When the Comedy Studio in Harvard Square hosted the first “Women of Color in Comedy” festival in the Boston area seven years ago, a PC heckler shouted “Why don’t you do this more than once a year?” at host and owner Rick Jenkins.

As usual, Jenkins had a snappy and factual comeback: “We do. These comedians appear here all the time.”

What was different about that evening — which spawned a festival that’s grown into a three-night affair at a larger venue, this Friday through Sunday at Jimmy Tingle’s Off Broadway in Somerville — is that all the comedians were appearing together instead of scattered over a month’s different bills.

Jenkins’s rationale for founding the event was simple: “Boston comedy has a reputation of being a stronghold for middle-aged Irish and Italian guys. The reality is that it’s more diverse than people realize. My fear was that it would be seen as trivializing these women — that they’d be seen as women of color rather than what they are, which is some of the best comedians around.”

He needn’t have worried. Not only is the event today considered one of the annual highlights of the Boston scene, it’s firmly under the control of the comedians themselves. It also has a new name, “ColorStruck: Boston’s Seventh Annual Women of Color in Comedy Festival,” and it will feature a dozen performers this year, though not all of them will appear every night.
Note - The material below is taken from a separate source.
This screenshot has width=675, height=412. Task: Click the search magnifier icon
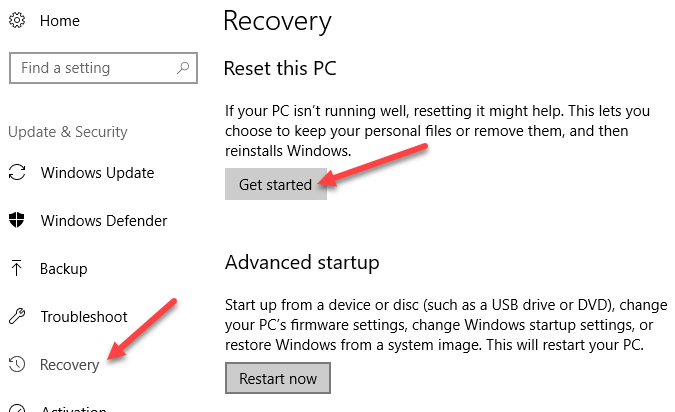(182, 68)
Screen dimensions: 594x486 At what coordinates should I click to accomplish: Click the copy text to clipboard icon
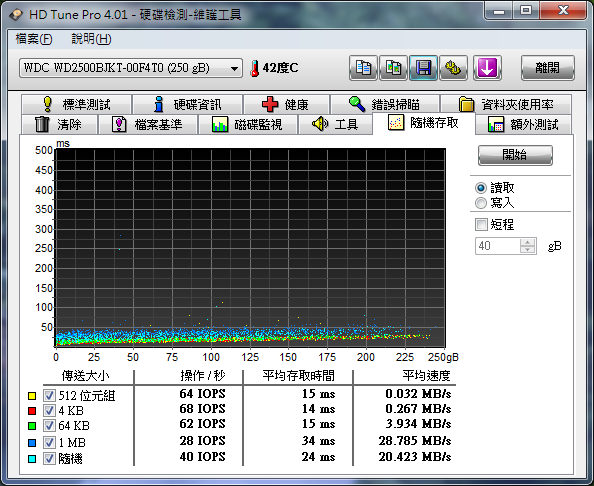(x=363, y=68)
The new name was the idea of Dorchester’s Deb Farrar-Parkman, who’s also an Emmy-winning TV producer. She helped Jenkins with the first festival and has remained a performer and organizer. “ColorStruck is a term used to describe black people who are attracted to lighter-skinned black people. Here it has another connotation — of attracting people to the idea that this festival is of women of color. With comedians who are black and Asian all coming together, color is definitely going to be one of the topics, but so is romance and family and, really, everything any comedian would talk about.”
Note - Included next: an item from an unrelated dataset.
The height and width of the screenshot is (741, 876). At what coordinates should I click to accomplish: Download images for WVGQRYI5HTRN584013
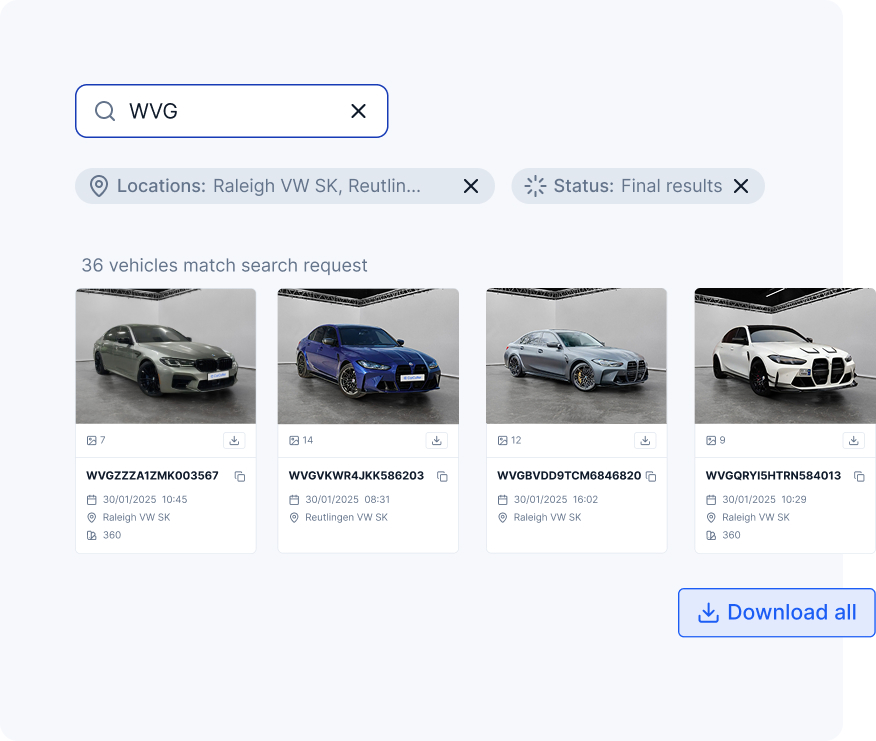pyautogui.click(x=853, y=440)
Since none of the comedians is a household name, the festival also creates a level of interest that none would have on her own. That gives its performers the opportunity to lure talent scouts and to showcase themselves as a group — which in turn leads to gigs for individuals and generates more dates for the festival line-up at colleges and other larger venues. In addition to Farrar-Parkman, this year’s roster includes Sandy Asai and Bethany Van Delft (Boston), Janet Cormier (Jamaica Plain), Coleen Galvin (Providence), Tissa Hami (Weston), Malissa Hunt (Braintree), Jen Ruelas (Salem), Ester Ku (Belmont), Sheila Jackson (Portland), and Vijai Nathan and Karith Foster (New York).

Foster, who’s originally from Texas but speaks more like a Valley Girl, is a particular contrast to the DefJam-style female comic. Even competing on stage at the Apollo, where humor tends to be generic, she stuck to her biographical observation humor. “I lost because I wasn’t ghetto enough, but I could tell that the audience was really enjoying listening to my own stories and seeing somebody who wasn’t neck-shaking or finger-wagging. . . . The comedy business focuses on what it thinks is safe and what it knows, assuming that’s what people will like. So this festival is really about letting people know there are other women comedians of color besides Wanda Sykes who have something funny and original to say.”